5 Mask Confidence is where firefighters are tasked with entering a room and following a hose line to locate a ‘down’ firefighter while wearing an air pack and a blacked-out mask. Firefighters have to rely solely on touch to find their way around the room.
6 Vehicle Extrication is the process of removing a vehicle from around a person who has been involved in a motor vehicle accident using tools like ‘The Jaws of Life’ when conventional means of exit are impossible.
7 Car fires: In general, when firefighters approach a vehicle fire, they wear full protective equipment including the SCBA, and use the full reach of the water supply and attempt to keep the fire from spreading to parts of the car not initially involved.

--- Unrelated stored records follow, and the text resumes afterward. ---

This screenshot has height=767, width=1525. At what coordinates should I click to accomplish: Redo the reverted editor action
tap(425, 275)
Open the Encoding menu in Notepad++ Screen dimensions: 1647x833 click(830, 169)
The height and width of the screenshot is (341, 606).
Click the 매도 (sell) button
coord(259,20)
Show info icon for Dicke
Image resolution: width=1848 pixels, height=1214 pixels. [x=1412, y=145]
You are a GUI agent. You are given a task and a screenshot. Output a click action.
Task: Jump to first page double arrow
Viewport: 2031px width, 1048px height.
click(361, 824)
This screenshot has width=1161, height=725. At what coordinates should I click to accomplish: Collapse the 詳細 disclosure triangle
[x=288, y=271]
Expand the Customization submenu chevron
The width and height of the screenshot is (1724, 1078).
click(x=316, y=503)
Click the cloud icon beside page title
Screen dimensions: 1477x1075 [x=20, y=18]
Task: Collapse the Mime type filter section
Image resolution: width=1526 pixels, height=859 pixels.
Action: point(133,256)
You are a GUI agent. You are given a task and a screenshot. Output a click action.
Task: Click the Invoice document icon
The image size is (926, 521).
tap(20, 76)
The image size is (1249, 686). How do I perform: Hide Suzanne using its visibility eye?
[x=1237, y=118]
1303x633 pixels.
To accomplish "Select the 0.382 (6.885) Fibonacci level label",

8 Rappelling refers to wearing a harness attached to a friction device and sliding down a rope. Emergency rappel is a last-ditch survival method used when a firefighter is forced off an upper floor due to a roof collapse.
9 A ladder that is too long or short will force firefighters to work off an angle that can be unsafe and bigger ladders will often require more manpower to place and raise them.
10 Live fire training drills teach trainees how to think clearly and act calmly under the stress of an emergency situation, when lives are at stake and every second counts. In order to conduct a live fire training drill, instructors purposely ignite structures called ‘burn buildings.’ Before the live fire training drill, trainees are outfitted in their turnout gear. This is special firefighter protective clothing that can withstand temperatures up to 1,200 degrees. Turnout gear includes a fireproof insulated coat, a helmet, gloves, boots and pants and a SCBA.
11 Confined space emergencies contain a hazardous atmosphere, a material that has the potential to engulf the firefighter, and has an internal configuration that can asphyxiate the firefighter by inwardly converging walls.
12 Forcible entry is the act of gaining access into the building via a door, window or wall using pushing/pulling, prying, striking and cutting tools. The drywall hook can grab large sections of drywall with each pull, the Halligan is a multipurpose tool with a claw, blade and pick and the ax is the most common manual cutting tool.
“I am an 11th grader and decided to become a Probationary Firefighter because my father is a volunteer firefighter for the Monsey Fire Department,” Explorer Zachary Saltzman said, “The experience I gained as an explorer gave me a taste of being a firefighter. When I go on calls, I prepare the tools for the personnel fighting the fire.”
“I am a 10th grader and joined the explorers because my father is a volunteer fireman for the Monsey Fire Department,” another Explorer, Gabriel Saltzman stated. “I am learning how to connect a hose and work the nozzle when fighting a fire.”